Categories

Versions

You are viewing the RapidMiner Studio documentation for version 10.0 - Check here for latest version

Cluster Model Visualizer (Model Simulator)

Synopsis

This operator uses visualization tools for centroid-based cluster models to capture the essential details of each cluster.

Description

The visualization tools include the following:

  • Overview: shows the size of all found clusters, together with some information about the clusters and their quality.
  • Heat map:: displays a decision tree describing the main difference between the clusters.
  • Centroid Chart: shows the values for the cluster centroids in a parallel chart.
  • Centroid table: shows the values for the cluster centroids in a table.
  • Scatter plot: with a choice of cluster, displays a scatter plot in terms of the two most important Attributes.

Input

  • model (Centroid Cluster Model)

    This input port expects a centroid-based cluster model.
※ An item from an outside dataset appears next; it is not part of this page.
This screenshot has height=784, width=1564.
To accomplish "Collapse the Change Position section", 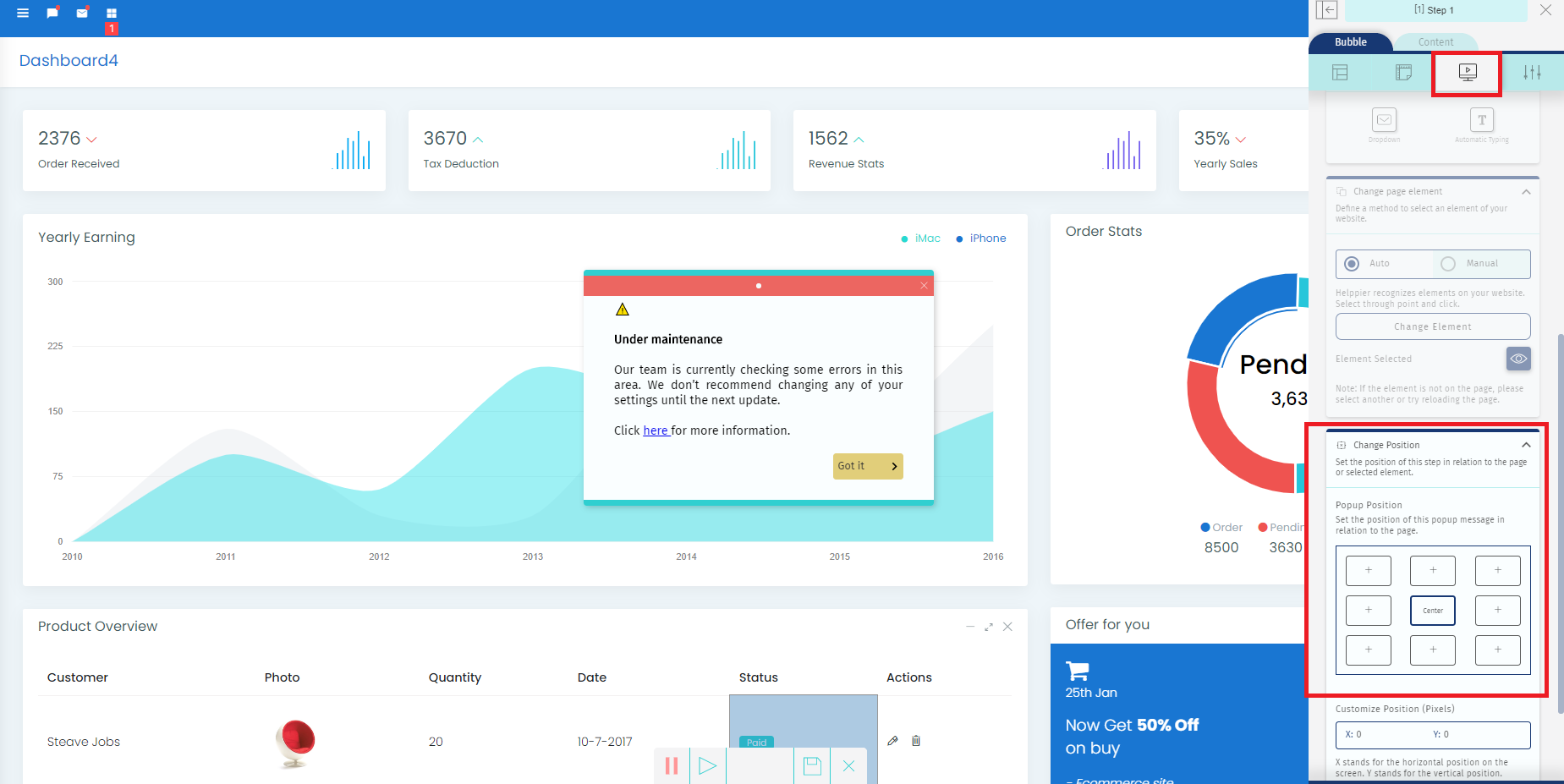I will tap(1526, 445).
  • clustered data (Data Table)

    This input port expects a clustered ExampleSet which is the output of the cluster model building process.

Output

  • visualization output

    This output port provides visualization tools to help understand clusters.

  • model output (Centroid Cluster Model)

    The input model is passed without changing to the output through this port.

Tutorial Processes

Visualizing Cluster for Iris

This process creates a cluster model on the Iris data set. We use the very common k-Means clustering algorithm with k=3, i.e. we want to find three clusters in the data. The cluster model is then delivered together with the clustered data to the Cluster Model Visualization operator, which creates the visualizations.

Examining the output from each of the visualization tools, we find the following: Overview: Cluster 1 is the biggest cluster with 61 items. Heat map: Cluster 0 has on average much higher values for a1, a3, and a4. The cluster tree, centroid chart, centroid table, and scatter plot show the same results in a different form.